**TASK BRIEF:** Count every line in the entries below that contains the word "agent", and give only that number.

**Pixel coordinate grounding data:**
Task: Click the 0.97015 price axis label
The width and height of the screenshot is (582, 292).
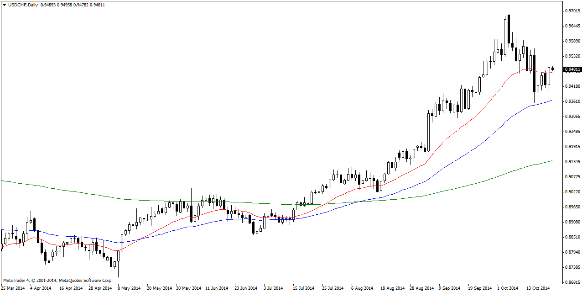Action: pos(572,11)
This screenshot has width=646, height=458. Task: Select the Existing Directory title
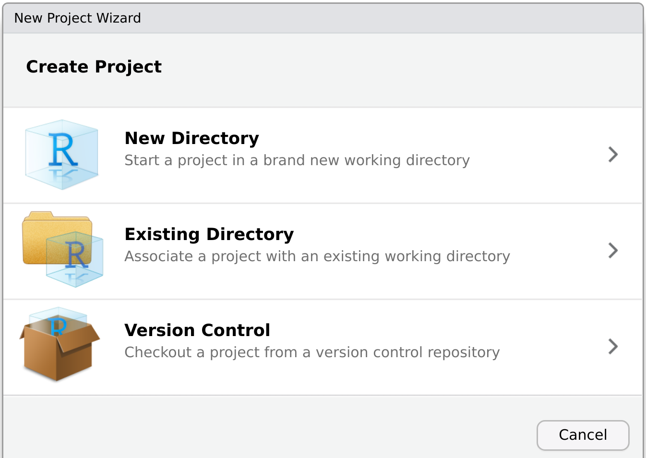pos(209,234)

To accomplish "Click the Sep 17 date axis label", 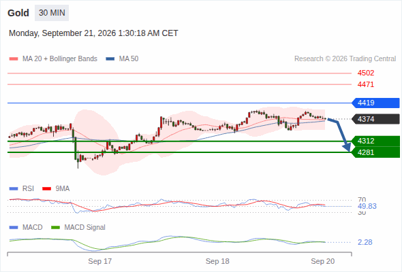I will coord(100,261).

---

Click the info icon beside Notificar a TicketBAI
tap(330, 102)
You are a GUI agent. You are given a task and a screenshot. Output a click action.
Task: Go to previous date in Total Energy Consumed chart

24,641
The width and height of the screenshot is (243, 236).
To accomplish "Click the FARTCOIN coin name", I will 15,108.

* * *

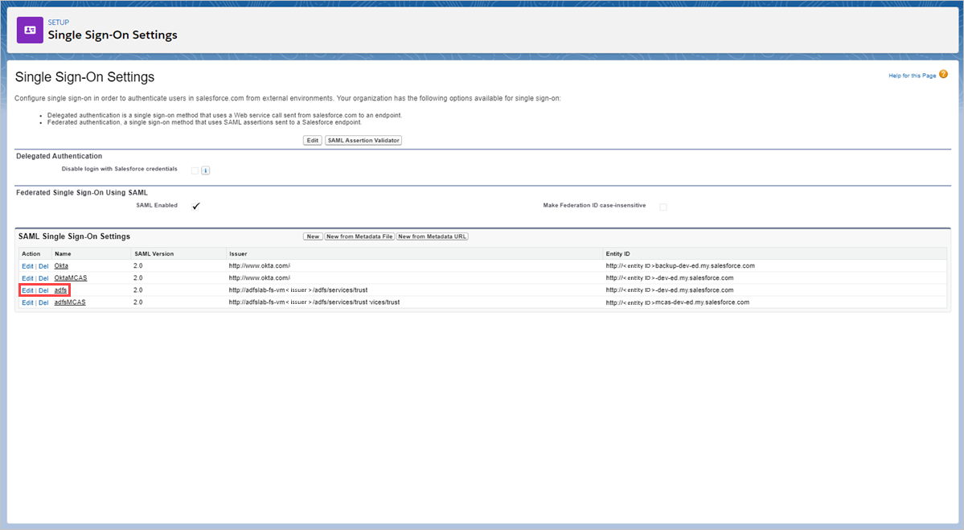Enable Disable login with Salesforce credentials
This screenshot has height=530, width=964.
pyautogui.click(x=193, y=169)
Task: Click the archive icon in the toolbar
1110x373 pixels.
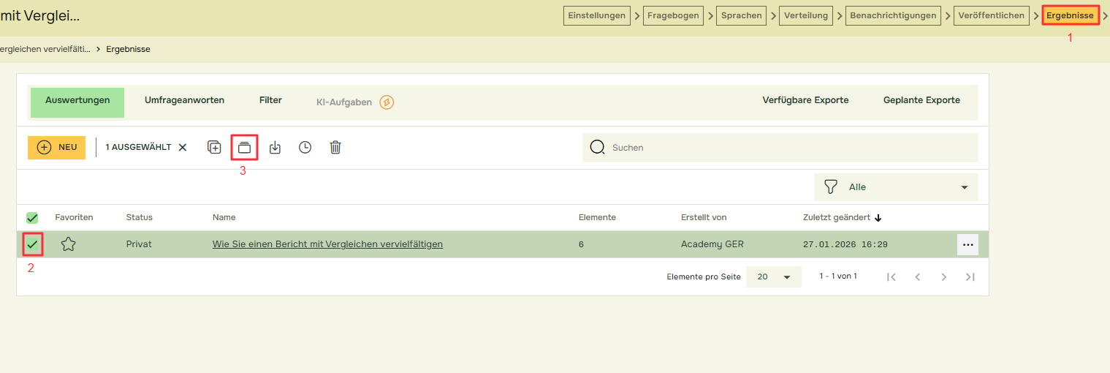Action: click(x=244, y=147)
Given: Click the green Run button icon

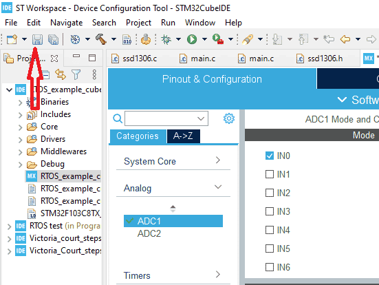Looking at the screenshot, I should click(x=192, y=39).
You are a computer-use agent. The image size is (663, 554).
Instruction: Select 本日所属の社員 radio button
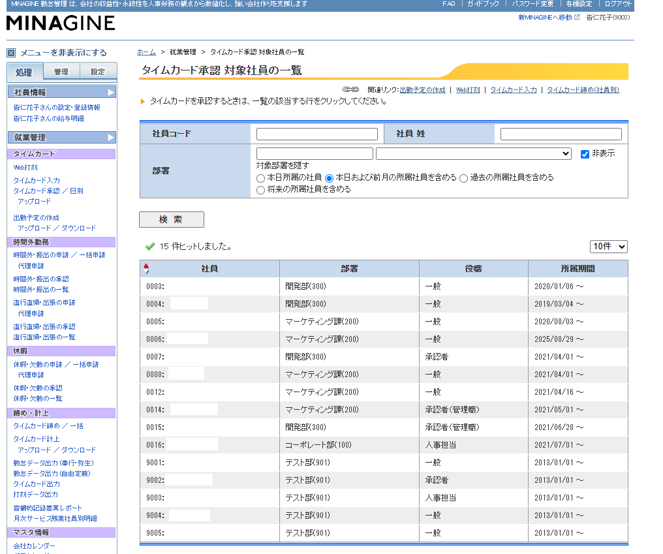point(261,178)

**ANSWER BELOW:** 2